• [Input material]:
------

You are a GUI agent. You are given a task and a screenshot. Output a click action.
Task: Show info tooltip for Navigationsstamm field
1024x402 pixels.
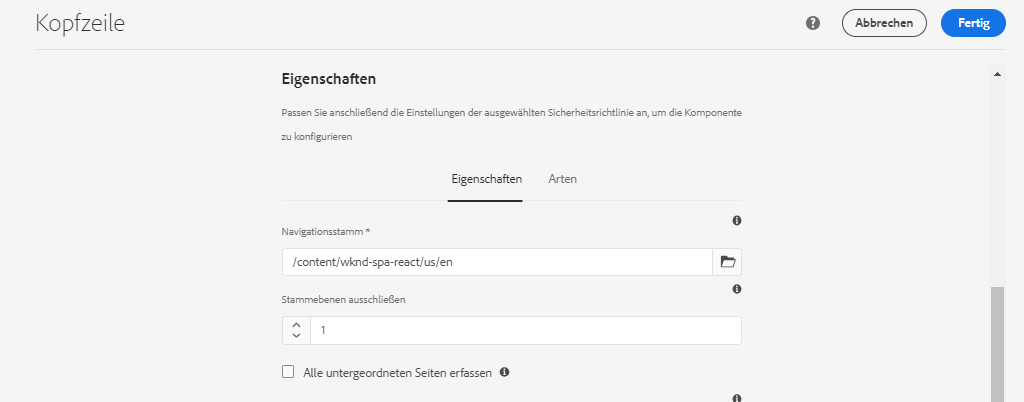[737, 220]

------

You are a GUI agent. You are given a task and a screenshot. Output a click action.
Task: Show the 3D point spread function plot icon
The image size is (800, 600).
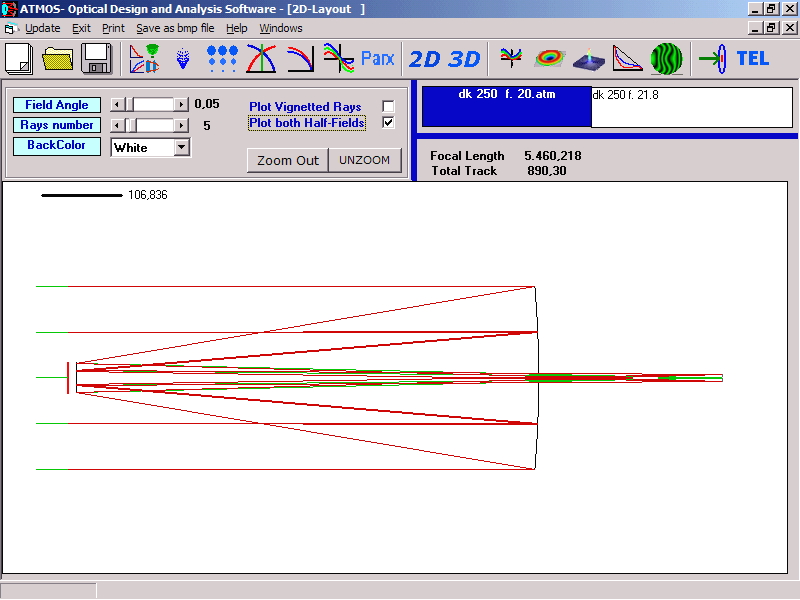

------

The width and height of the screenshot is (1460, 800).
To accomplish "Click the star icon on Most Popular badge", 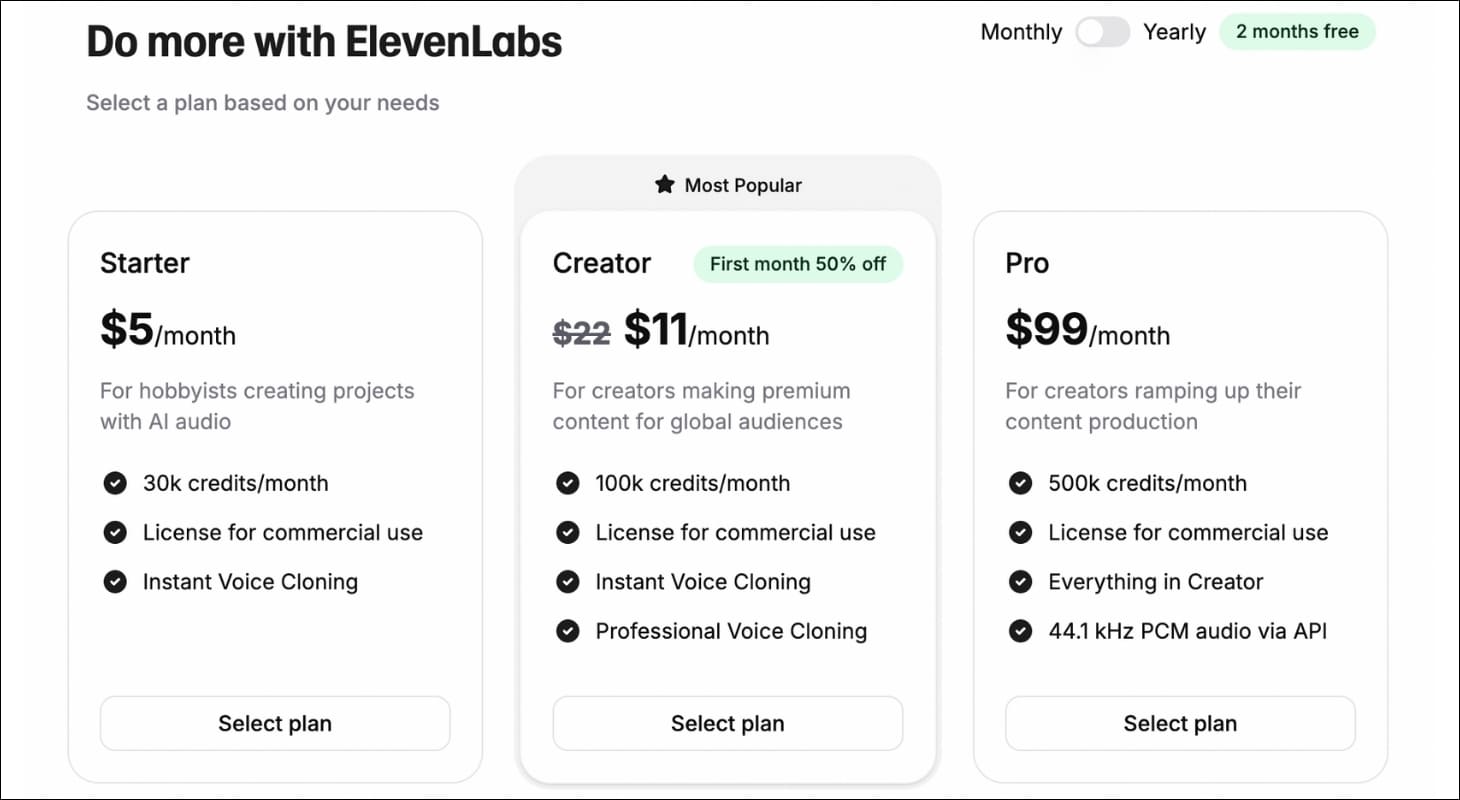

------

• [Exercise description]: Everything in the material above from the line that has "Task: Show the" through the line that has "The image size is (800, 600)." must be duplicated exactly, with no other lines given.

• [Result for this exercise]:
Task: Show the 3D point spread function plot icon
The image size is (800, 600).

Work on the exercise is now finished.